It's a horrible story all around. A mom called the police. Her son was trying to commit suicide. He was going to drown himself. But when help responded -- firefighters and police both -- they just stood on the beach and watched 53-year-old Raymond Zack die. What a bunch of jerks, right?
It pains me to say this, but not really. They did the right thing. They protected their city from the lunacy of a litigious society. See, in Alameda, California, police and firefighters are not trained for land-to-water rescue situations because of budget constraints (they're looking into that now).

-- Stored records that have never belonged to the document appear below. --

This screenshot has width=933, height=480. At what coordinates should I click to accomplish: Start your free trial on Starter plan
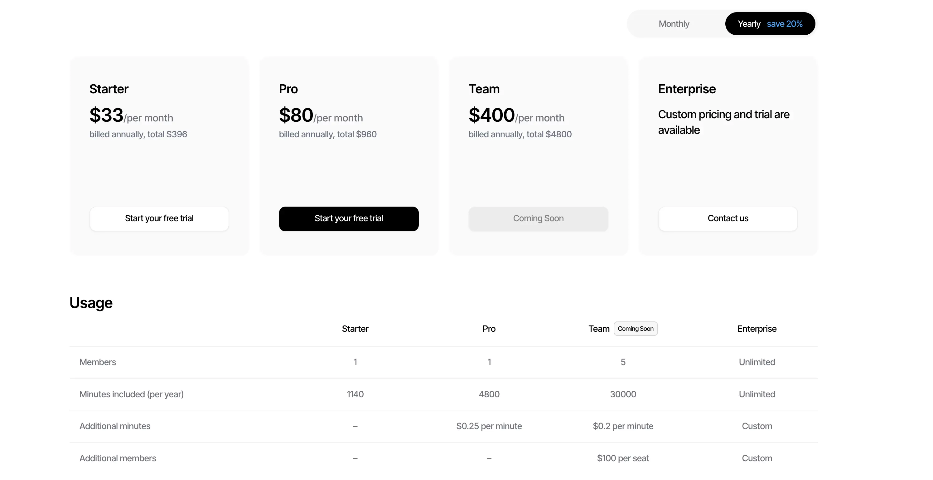click(x=159, y=219)
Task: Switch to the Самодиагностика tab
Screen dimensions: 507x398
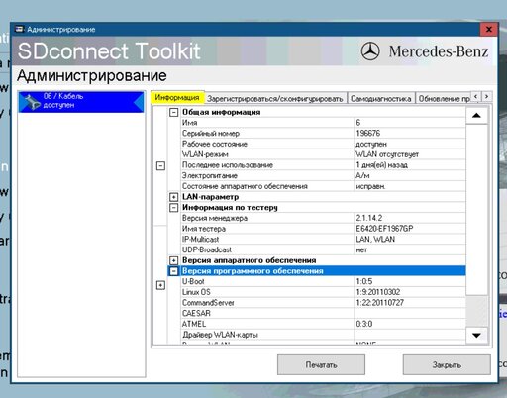Action: point(381,99)
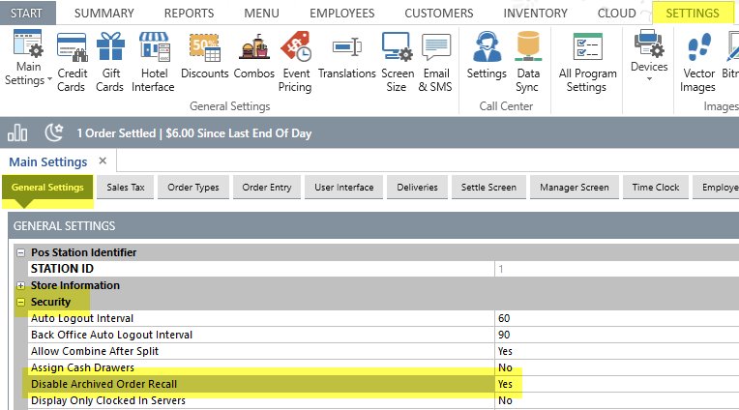Collapse the Security section
739x410 pixels.
point(21,302)

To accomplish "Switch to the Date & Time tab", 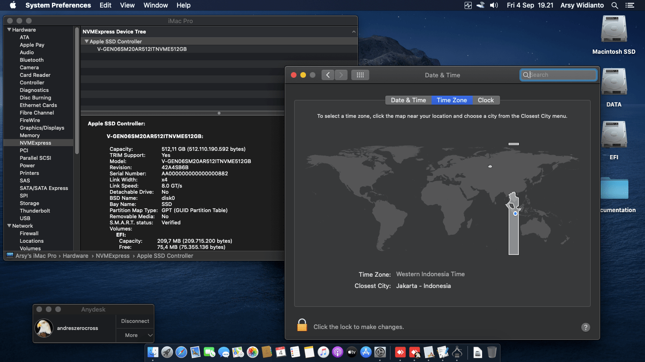I will 408,100.
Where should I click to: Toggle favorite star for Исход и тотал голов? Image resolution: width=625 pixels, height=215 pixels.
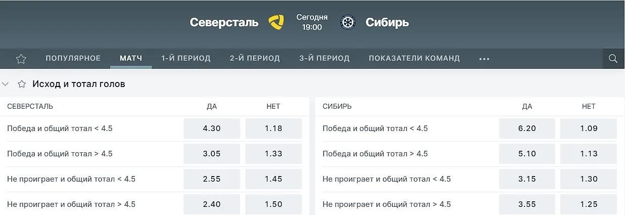[x=22, y=84]

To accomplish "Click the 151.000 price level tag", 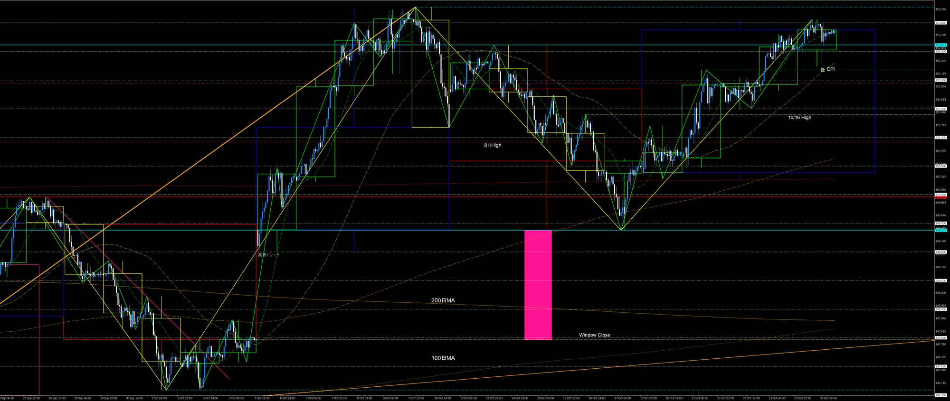I will point(941,138).

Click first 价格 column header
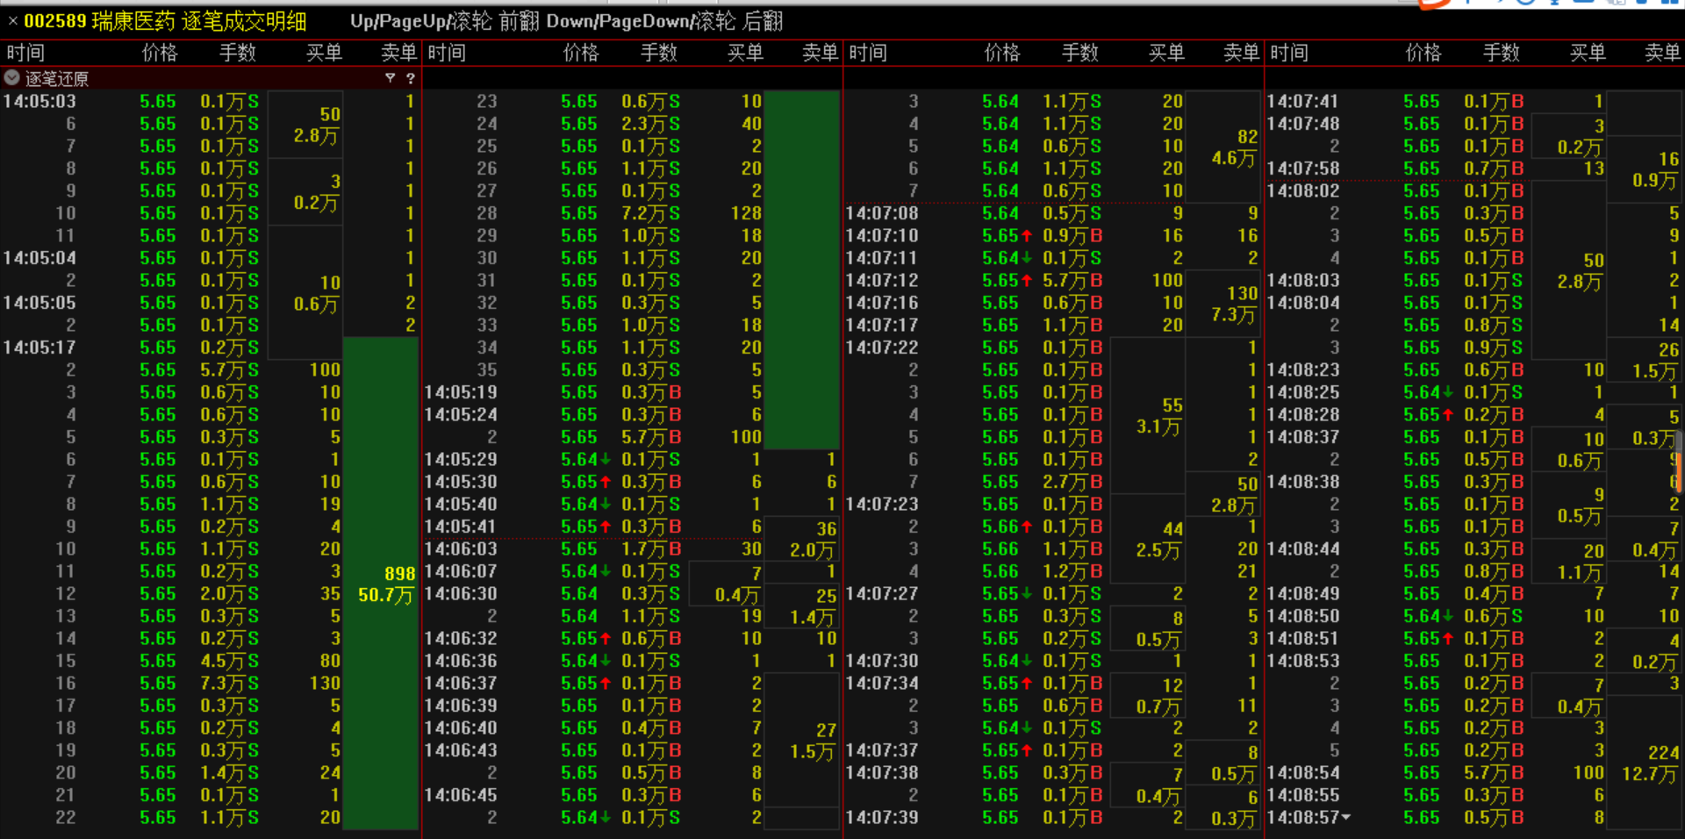click(159, 53)
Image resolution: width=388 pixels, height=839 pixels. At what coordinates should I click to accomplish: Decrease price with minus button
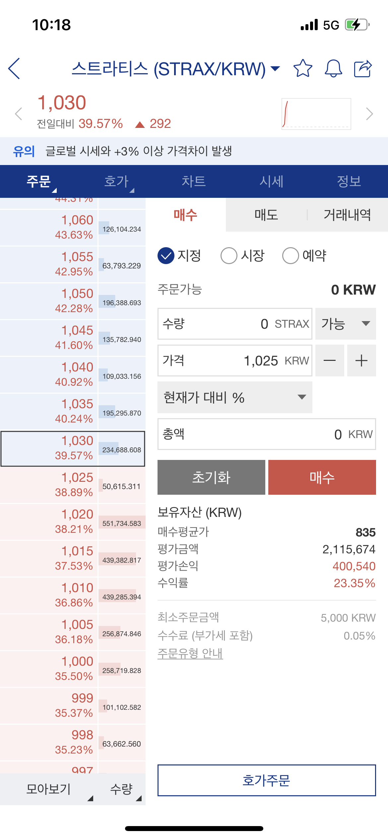pyautogui.click(x=330, y=361)
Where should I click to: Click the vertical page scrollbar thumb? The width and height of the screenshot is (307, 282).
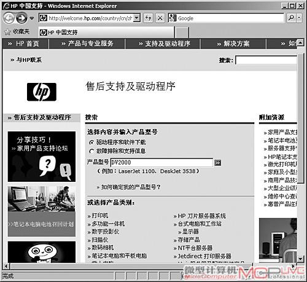[x=300, y=119]
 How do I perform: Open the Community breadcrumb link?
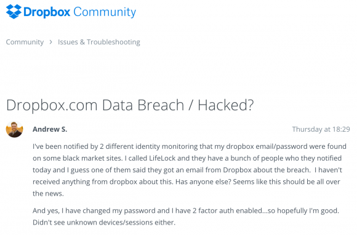tap(25, 42)
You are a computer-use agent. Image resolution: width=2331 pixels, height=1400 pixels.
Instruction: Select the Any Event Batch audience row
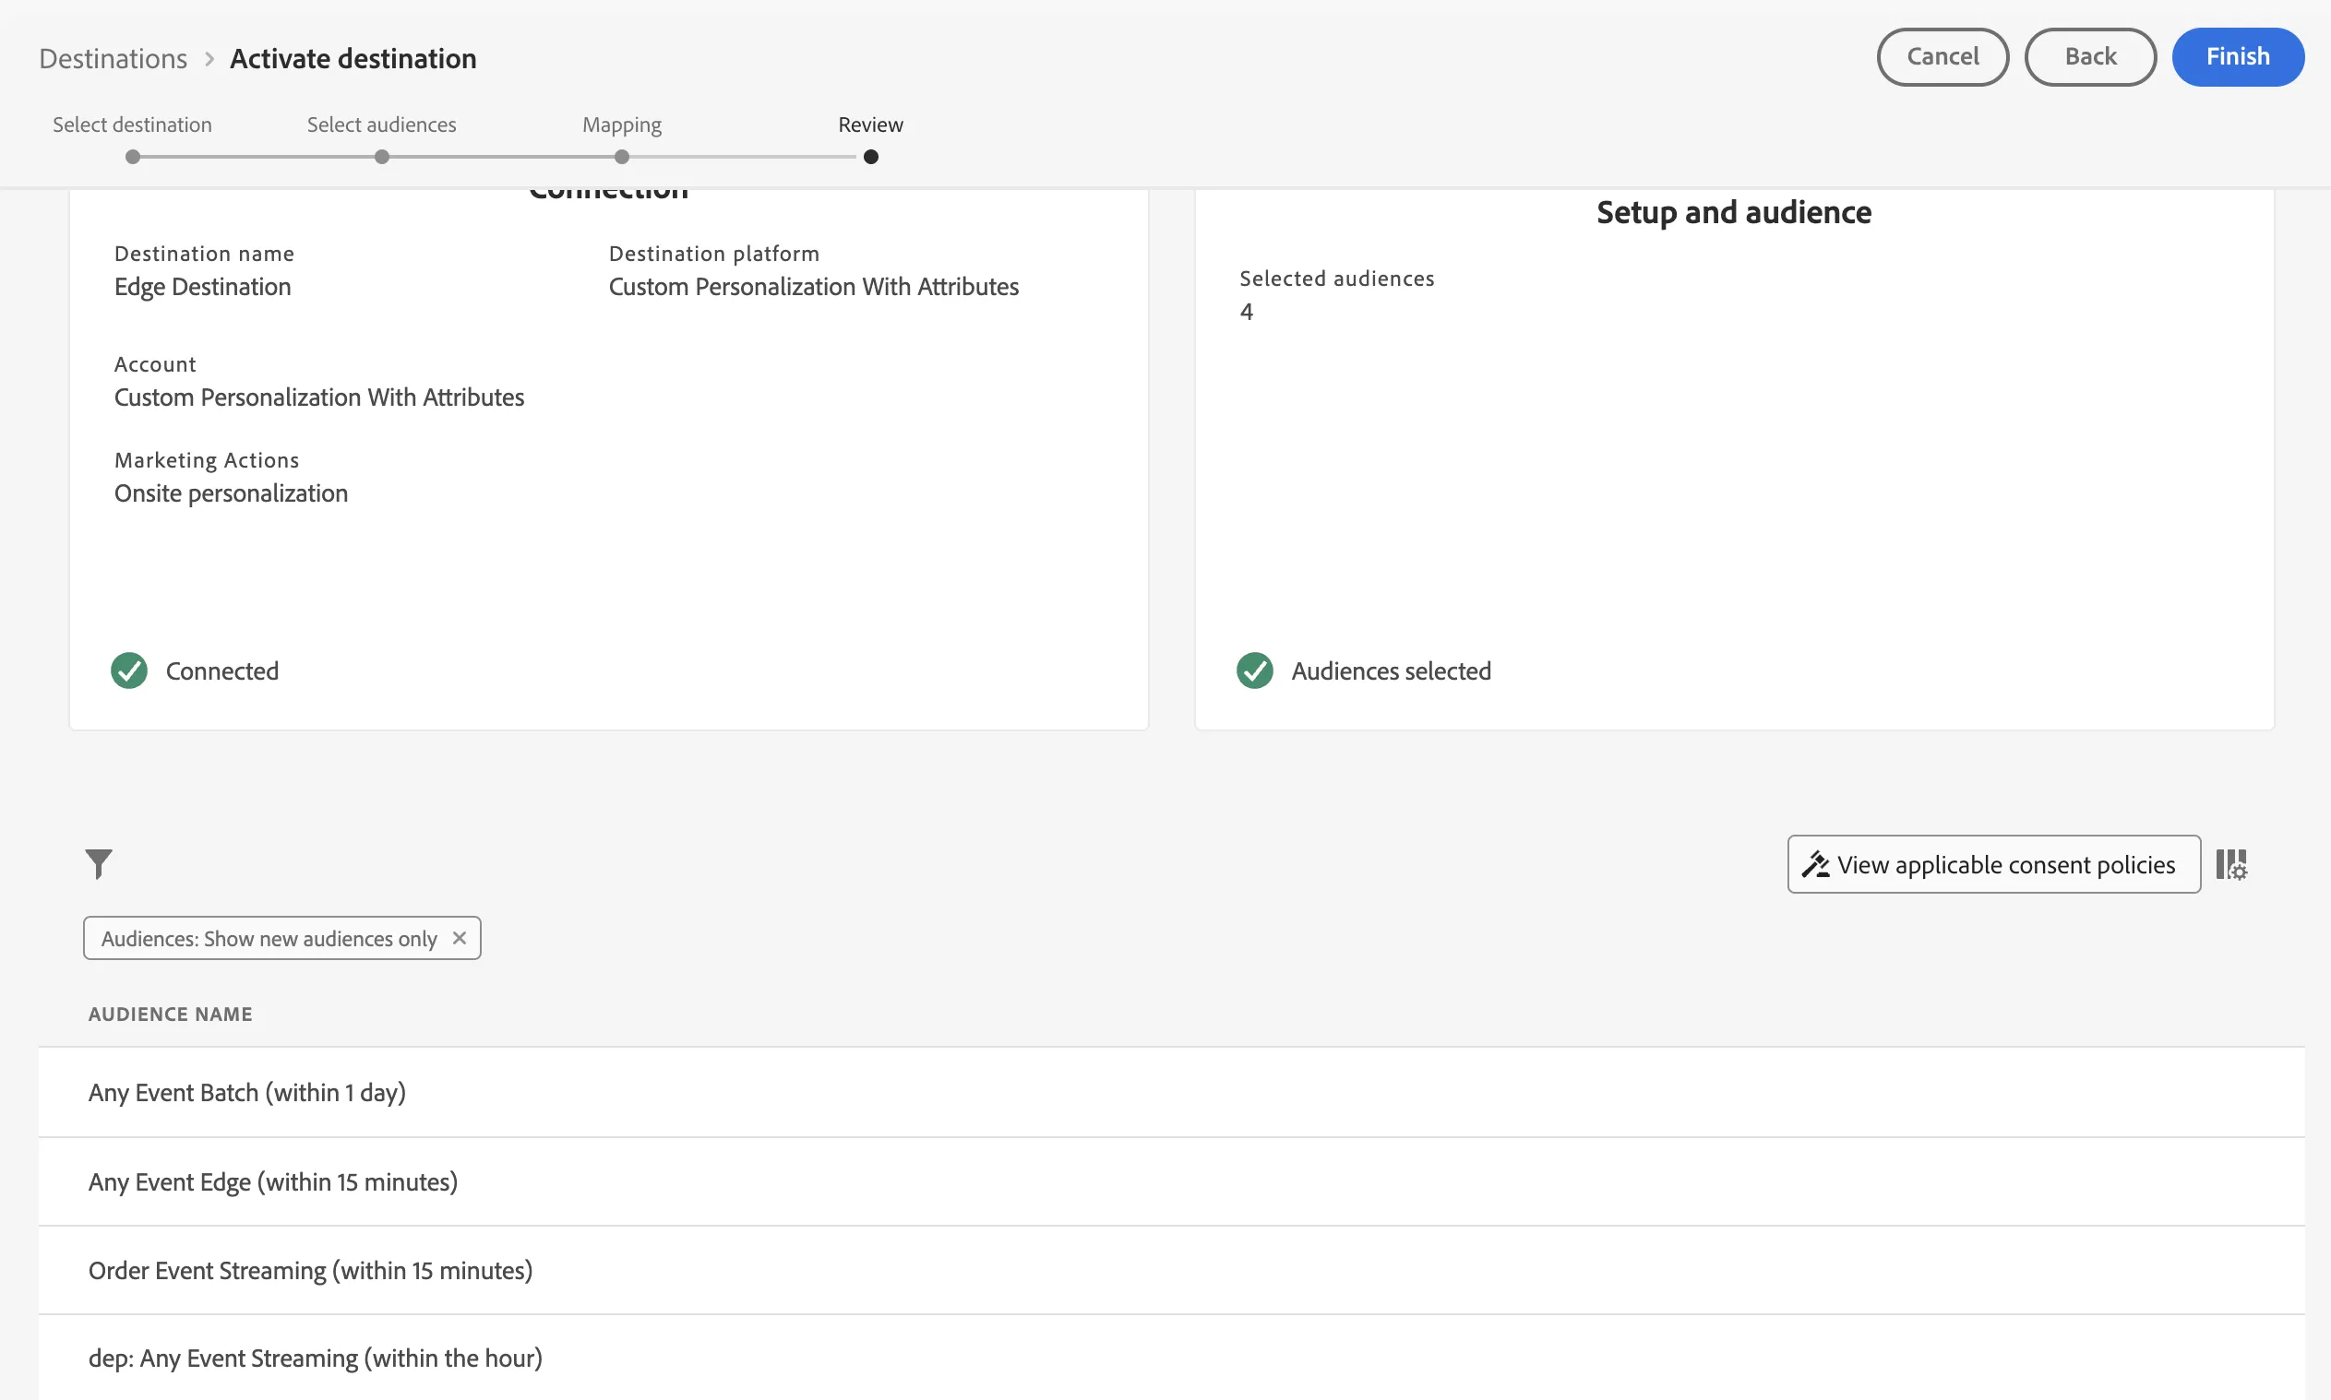[1171, 1092]
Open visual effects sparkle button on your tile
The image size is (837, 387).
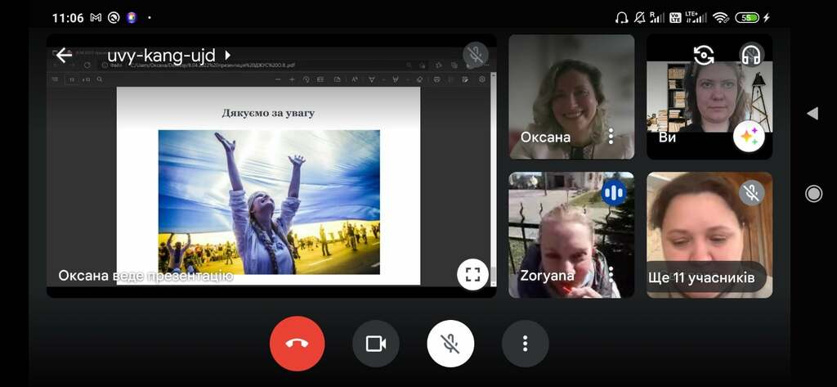point(749,137)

If they'd entered the water and, God forbid, failed at the mission, they would have left the city up wide open to a lawsuit with merit. These are the kinds of things that bankrupt entire cities, affecting anywhere from hundreds to thousands of residents. We're talking city employees -- like the firemen and police -- but also the residents, whose lives are thrown into turmoil when their taxes suddenly skyrocket to help a city cover its bills, when they suddenly have to find resources to manage garbage collection and the like. In short: total social upheaval ... and all because a few guys disregarded orders to play hero.
Who's the jerk now?
Studies have proven that even when cops do indeed do something wrong, and the city is successfully sued, it isn't the cop who pays but the taxpayers -- often as much as three times over to cover the damages. The monies generally come not from the police fund but the general fund, which means a reduction in the kinds of services that the average citizen depends on -- again, Tom, Dick, and Harry are getting hit, not the cop who did or didn't do a good job.
These kinds of figures leave cities, leave emergency workers, hog-tied. They're damned by the threat of lawsuits in court if they do. They're damned by the court of public opinion if they don't.
So I'll leave it to you. Should they have gone in to rescue this suicidal man against orders? Or should they have done their jobs?